In the first session, Miles listened and Ms. Baker listened to John’s story. Miles understood that John had not felt he could rely on any adults to meet his needs. John had been abandoned by both of his parents and his first foster parent who was elderly could not respond to John in ways that helped him feel secure. Anything that John wanted he had to find ways to get it for himself. John thought of himself as capable of not needing anyone because as he put it “I can take care of myself. I don’t need nobody to do nothing for me.” When Miles viewed the behaviors from John’s experience, he believed that the behaviors were normal responses to a difficult life stressor. Miles decided he would not give John a diagnosis of Oppositional Defiant Disorder because his behavior was not at that level of intensity and was a direct result of John’s desire to get his needs met. Instead, Miles decided to use a less intense diagnosis of Adjustment Disorder with Disturbance of Conduct. That diagnosis would be billable but would not carry the stigma of the more intense diagnosis and would fit within the context of John’s experiences.

In the second session, Miles discovered that Ms. Baker believed that as a child she was always obedient to her parents. She said she did whatever she was asked to do because she respected her parents understood that their intentions toward her were positive. Ms. Baker trusted her parents to have her best interest in mind whenever they gave her instructions.
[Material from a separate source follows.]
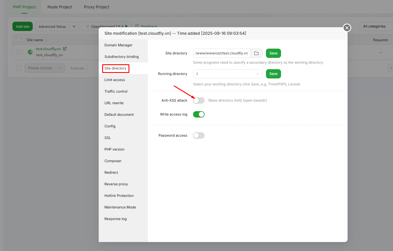
Task: Open the All categories dropdown
Action: pos(376,26)
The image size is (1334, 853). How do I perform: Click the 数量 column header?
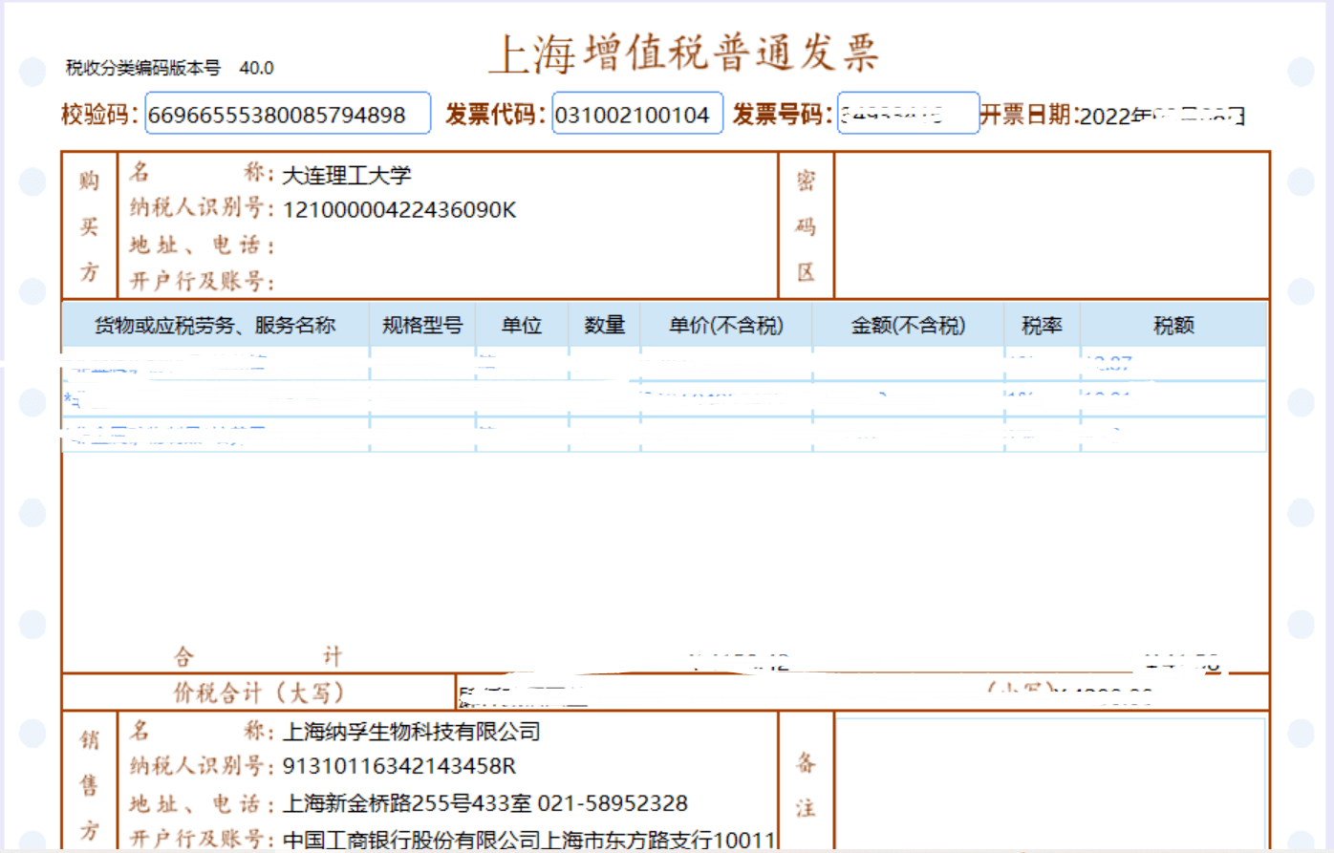coord(605,326)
Miles began to understand that Ms. Baker expected John to have the same response and did not understand that John’s experiences with adults did not match hers.

Throughout their next meetings, Miles assessed the dynamics of John and Ms. Baker’s shared experiences and integrated those experiences into developing interventions that fit for both Ms. Baker and John. Miles collaborated with both John and Ms. Baker to decide on desired outcomes as a result his understanding of their interactional dynamics. Ms. Baker wanted John to let her know what he needed and in return she would be clear about what she would do in response to his request. She would tell him immediately how she would honor his request or discuss alternatives if she were not able to fulfill John’s request. John agreed to follow Ms. Baker’s instructions or discuss his objections if he was unable to comply. Miles met with Ms. Baker and John on a weekly basis to review their progress and address any barriers that may have materialized. Through developing a collaborative relationship, Miles, John, and Ms. Baker were able to create effective change to meet each of their need and improve John’s functioning.

Conclusion

Culturally relevant approaches are pivotal in providing effective therapeutic services and perhaps even more critical when conducting home-based therapy. Though each culture may require that the provider learn different skill sets, we have presented CHBT guidelines to consider when engaging in home-based therapy with children and adolescents involved in the foster care system. These guidelines may not be all that is needed to produce effective home-based therapy; however, they provide a framework for intervention and treatment from a culturally responsive perspective. The guidelines of establishing strong therapeutic relationships through collaborative communication will naturally lead to contextual assessment and effective treatment planning and interventions that involve the client and their family throughout the entire therapeutic process. This is especially essential in working with foster care youth who often feel powerless in making decisions about their lives. We find that a collaborative, home-based model is effective in bringing about empowerment and meaningful change in client’s lives.